Wanderlust wizarding fans, geneticists and enthusiasts of the obscure will be in attendance at the “Harry Potter and the Genetics of Wizarding” discussion, held in the back bar of Top of the Hill on Wednesday from 6 p.m. to 7 p.m.
Eric Spana, associate professor of the practice of biology at Duke University, will be visiting Chapel Hill to speak as part of the Carolina Science Cafe monthly speaker series through the North Carolina Science Festival.
Spana gave a similar talk to a teenage group in December, but popular demand prompted him to address an adult audience.
“The Harry Potter series works as a shadow universe,” Spana said. “It isn’t someplace you make up anything you want. The science is the same as here. Organisms still undergo evolution and it’s interesting to explain.”
Spana said he used a Harry Potter reference to perk students' interest during a class about five years ago and people showed immediate interest.

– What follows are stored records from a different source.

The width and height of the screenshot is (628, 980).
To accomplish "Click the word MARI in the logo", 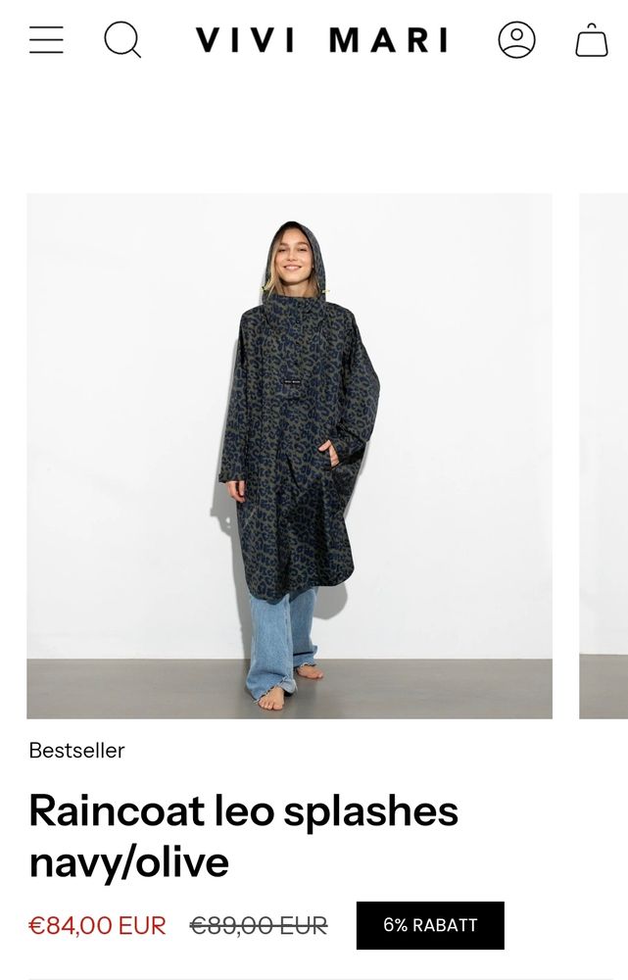I will tap(389, 40).
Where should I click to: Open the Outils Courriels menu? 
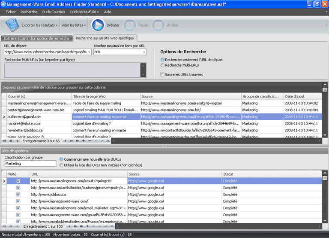(53, 12)
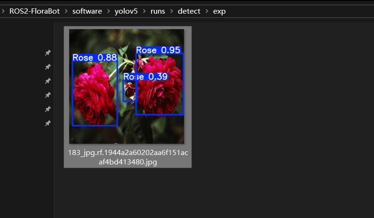Open chevron between software and yolov5
Viewport: 374px width, 218px height.
tap(108, 11)
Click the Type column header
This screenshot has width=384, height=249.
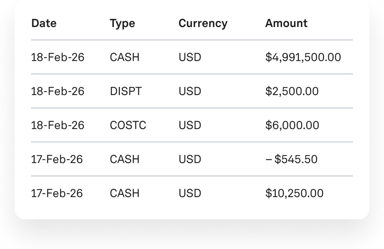pos(122,23)
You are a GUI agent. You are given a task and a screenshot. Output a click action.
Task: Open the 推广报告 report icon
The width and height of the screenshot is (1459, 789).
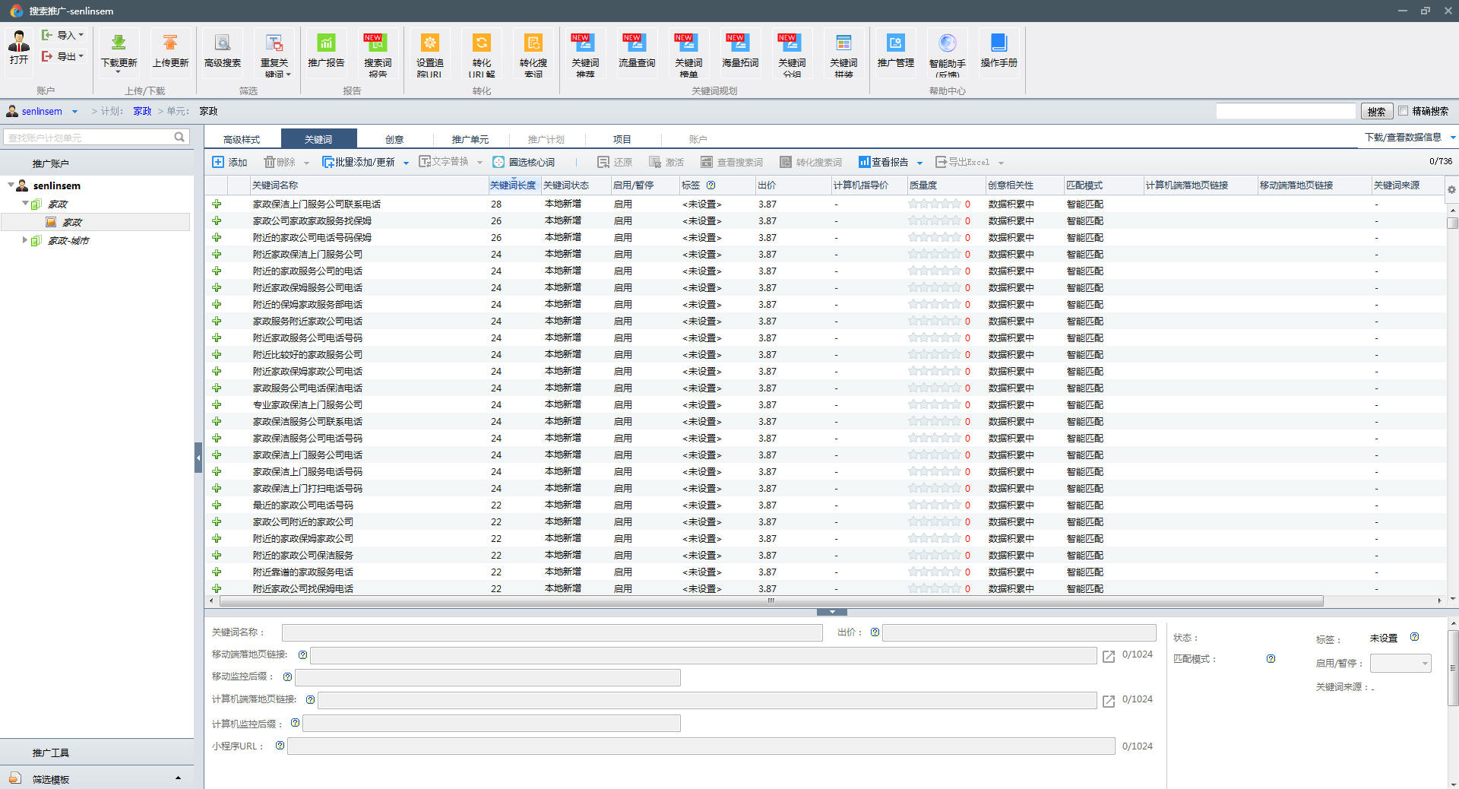326,43
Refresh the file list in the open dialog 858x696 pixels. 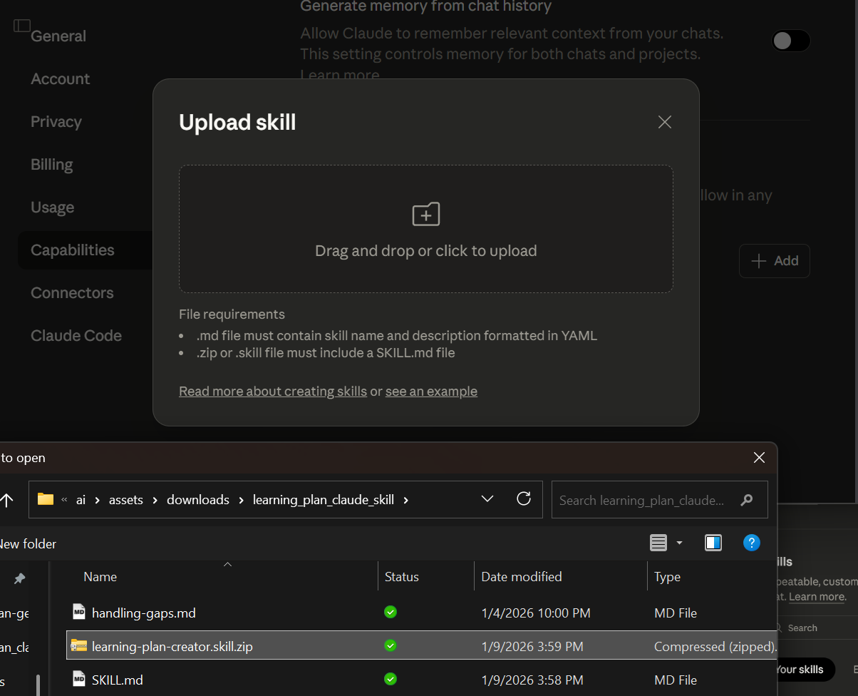pos(524,499)
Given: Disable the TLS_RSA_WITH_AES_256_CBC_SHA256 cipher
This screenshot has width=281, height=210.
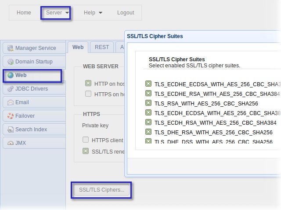Looking at the screenshot, I should [x=148, y=104].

“Spending eight hours working out how Hermione comes to be a witch, well that is basically a waste of time because it is fiction and doesn’t exist, but reading research is learning for me,” Spana said. “I try to explain how things work, not that they can’t."
Spana said that science and English majors, intense fans or not, can all learn from the new insight he extracts from this popular series. Furthermore, Spana hopes that others will be inspired to pursue their own interests.
“I encourage people to go think of a question, research it then share it," Spana said. "If you can do that the world is a better place, even if your question is silly. There are other people out there who like silly questions.”
UNC junior Janie Oberhauser’s mathematics of life class delved into the magical inheritance of Harry Potter. She is interested in hearing what Spana has to add to the scientific spin on J. K. Rowling’s mystical books.